The boy no longer wore jeans and a bobbled woollen sweater. He looked smart, Arthur’s son of such dense varieties who must have weighed no more than ten stone soaking wet. Lawrence had a rough smile, just like his mam, using the side of his mouth just like Shell did. He also had that same lack of eloquence that felt oddly verbose, that same talent for putting things. But Arthur was in there too. Lawrence had the same reluctance to comply as his doomed old man.

And that was it, wasn’t it? At the end of the day your child was as alone and corporeal as you were. You couldn’t protect them. Everything they went through, they went through because of you, simply down to the sheer fact of being brought into this world. Maybe they were better off deracinated. Arthur could have smashed the window and dragged Lawrence out. He could have done the same to Swarsby, any of them. But why wreck things for his son just because he’d run out of track? He thought for a moment that he could hear the blast charges of Brantford pit. He listened again. There was only the wind.

The next part was easy. Arthur headed into town to do what he should have done months ago. He knocked on the door of Clifford Briscoe, Brantford’s pit manager, and told him he wanted to go back to work.

19

EVIE WATCHED LAWRENCE emerge from the ironmongers. It was cold and her scarf smelt like peppermints. She blew against the cashmere, hot damp spreading across her face. Her first north winter and it was as cold as she’d expected. Mischief Night, not even November, the pavement ice pale and the Christmas lights suspended prematurely across the street in unlit colours.

Evie mimed a round of applause as Lawrence raised the glue tin above his head. He’d grown out that vicious skinhead and might even scrub up presentably for somebody one day.

She took his arm and headed towards the woods, where they were to meet Duncan. Her brother had gotten over the garden party better than she had. Right up to the faint Evie could recall, the flutes of champagne, the wisp of cigar and scotch fumes, acquisitive attitudes practically slathering off the walls.

Bram had just been there. How could that have been how he first saw Evie again? She thought of his esoteric good looks: he had a face like a leather briefcase, his shoes squeaking with every movement. Evie’s mother loitered behind him, tutting about missing the speeches thanks to another performance. That same old paradigm of disappointment.

The afternoon sky was streaked with violet when they eventually arrived at the den. The elm tree’s garlands were withered and its bunting was faded, the painted stripes up the neighbouring tree chipped and sparse. As the ground was wet and the chair under the tarp had long gone, Evie had Lawrence clean some stones for them to sit on. He’d been windbagging about something so she thought she’d better set him a task.

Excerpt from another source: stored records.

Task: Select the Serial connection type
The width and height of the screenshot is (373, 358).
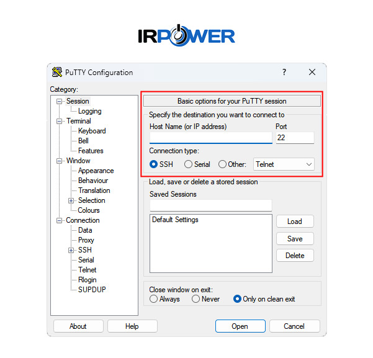Action: pyautogui.click(x=188, y=164)
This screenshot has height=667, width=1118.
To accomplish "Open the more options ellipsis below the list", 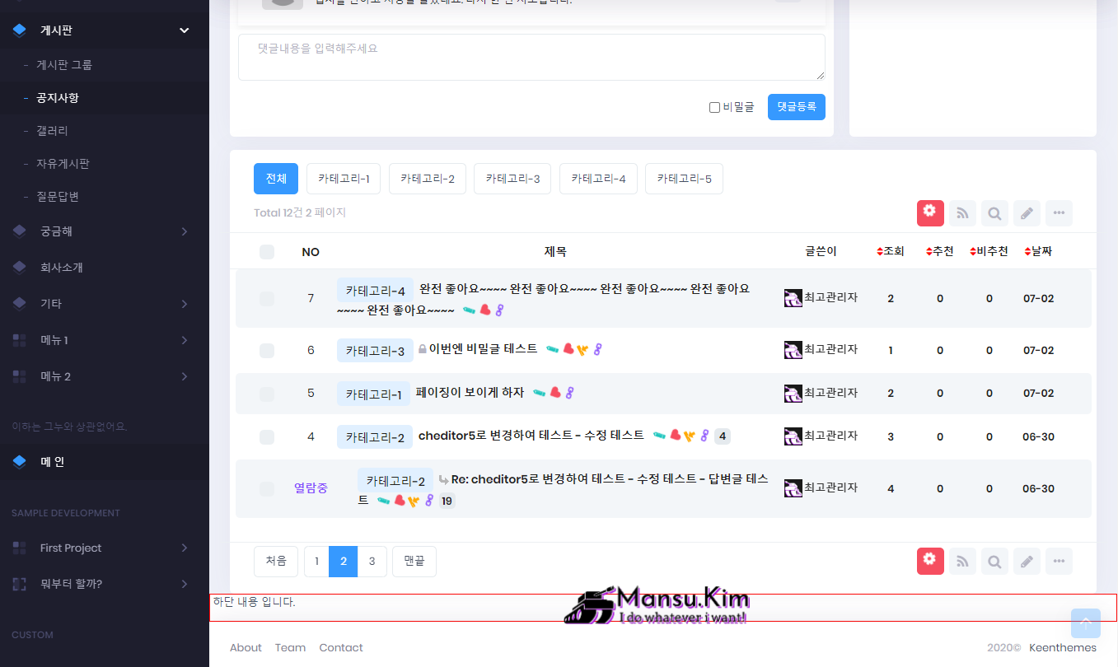I will [x=1059, y=562].
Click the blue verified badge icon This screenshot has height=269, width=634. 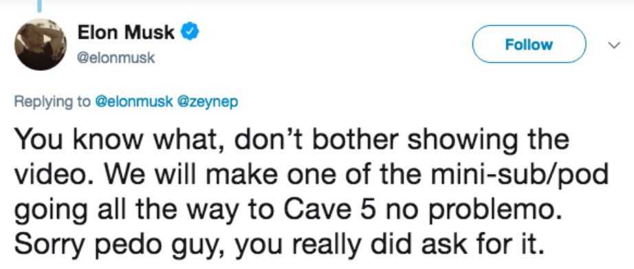[x=189, y=32]
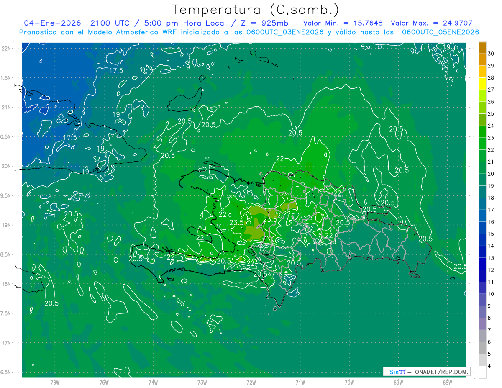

Presently she sat while Lawrence prised the lid from the tin with his house key and emptied the glue into the sandwich bag the way she’d showed him. They took turns huffing at the bag, trapping and exhaling the glue’s fumes as if having panic attacks. Amid the whirl of solvent, Evie thoughts divided… her train ride north at five am, dosed on the Nitrazepam she’d stolen from her mother’s bathroom, so out of it she had to be escorted from the train by the ticket inspector when she arrived in Litten… sleeping it off… awakening to Clive emerging from his study with a cut above the eye… Duncan… ‘Please don’t say anything’… lolling in the garden with a drink until Lawrence arrived, babbling about horses, in danger of crying and knowing neither of them would forget it if he did… sorry I wasn’t at the woods… kissing her… letting him do it… Bram was… Fiona fixed… the season had flowed into August and beyond the trees, the trees, there was a gate…

“That was fun,” said Evie.

“It’s mad is what it is.”

Evie snorted.

“What’s so funny?” Lawrence said.

“Your lips have gone all blue.”

“They haven’t.”

Evie let him kiss her cheek and put his arm around her, but soon grew tired and shrugged him off. Submitting to the designs of someone you pitied was just another act of self-harm. Bram had taught her that much.

She nudged the glue tin out of sight at the sound of her brother. When Duncan arrived, his eyes flicked to the sticky bag. His hair reached to his chin now. He was still some distance from attaining Lawrence’s height, but was broader in chest. Evie had caught him doing press-ups only the other day.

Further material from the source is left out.